Certes, le titre l’enchante un court instant mais, son mari n’étant plus ministre, on ne quitte guère Chamarande où elle s’ennuie ferme. Tout à coup, elle décide de faire un séjour en Angleterre. Elle a fini en effet par s’enticher de ce pays qu’elle déclare le plus agréable du monde. Elle en copie les modes, les habitudes et truffe son langage de tant de locutions anglaises, inventant ainsi le franglais sans s’en douter, que les Britanniques amusés l’ont surnommée lady Persington.
Deux mois après l’aventure du Château des Fleurs, Églé s’embarque pour Douvres, sans même laisser d’adresse, pensant qu’elle donnera de ses nouvelles quand il lui plaira.

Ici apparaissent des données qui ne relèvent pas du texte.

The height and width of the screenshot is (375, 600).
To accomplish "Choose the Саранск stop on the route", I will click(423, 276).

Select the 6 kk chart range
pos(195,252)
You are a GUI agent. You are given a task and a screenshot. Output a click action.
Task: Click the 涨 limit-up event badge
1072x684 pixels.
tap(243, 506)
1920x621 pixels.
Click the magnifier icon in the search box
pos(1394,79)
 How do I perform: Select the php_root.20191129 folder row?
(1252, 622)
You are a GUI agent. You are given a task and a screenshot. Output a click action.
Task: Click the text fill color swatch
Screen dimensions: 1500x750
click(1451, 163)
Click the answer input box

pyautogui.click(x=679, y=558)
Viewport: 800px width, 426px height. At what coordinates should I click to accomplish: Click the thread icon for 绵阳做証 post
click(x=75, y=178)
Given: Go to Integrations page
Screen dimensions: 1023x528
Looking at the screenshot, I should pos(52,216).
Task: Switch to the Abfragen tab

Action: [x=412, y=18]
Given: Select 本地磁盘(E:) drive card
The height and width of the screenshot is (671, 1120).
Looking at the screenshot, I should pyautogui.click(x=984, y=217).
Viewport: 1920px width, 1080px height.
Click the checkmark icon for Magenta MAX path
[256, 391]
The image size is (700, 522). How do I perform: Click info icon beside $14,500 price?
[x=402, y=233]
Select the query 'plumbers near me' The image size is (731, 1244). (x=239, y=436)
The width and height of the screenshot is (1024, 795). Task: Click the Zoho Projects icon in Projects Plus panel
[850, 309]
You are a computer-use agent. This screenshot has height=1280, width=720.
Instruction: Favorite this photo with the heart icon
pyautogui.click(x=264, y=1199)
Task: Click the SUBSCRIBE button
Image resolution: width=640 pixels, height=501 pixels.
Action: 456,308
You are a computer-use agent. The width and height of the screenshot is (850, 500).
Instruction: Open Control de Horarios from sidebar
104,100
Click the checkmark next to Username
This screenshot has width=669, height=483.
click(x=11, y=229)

Habitué, Persigny se résigne mais il n’en va pas de même de sa belle-mère. La princesse de La Moskowa, mère d’Églé, passait pour avoir l’esprit légèrement dérangé ; en fait elle était beaucoup moins folle que sa fille. De son père, le banquier Laffitte, elle tenait du bon sens. Elle le prouva en débarquant un beau matin à Chamarande où elle trouva son gendre entouré à la fois de ses enfants et de lettres anonymes qu’elle lut après avoir pris soin de mettre ses gants.
Le conseil qu’elle donne est énergique : il faut que Persigny fasse rentrer Églé au plus tôt en la menaçant du divorce. Ce qui fut fait : huit jours plus tard, la nouvelle duchesse réintégrait Chamarande mais pour s’y montrer plus odieuse que jamais, s’il était possible.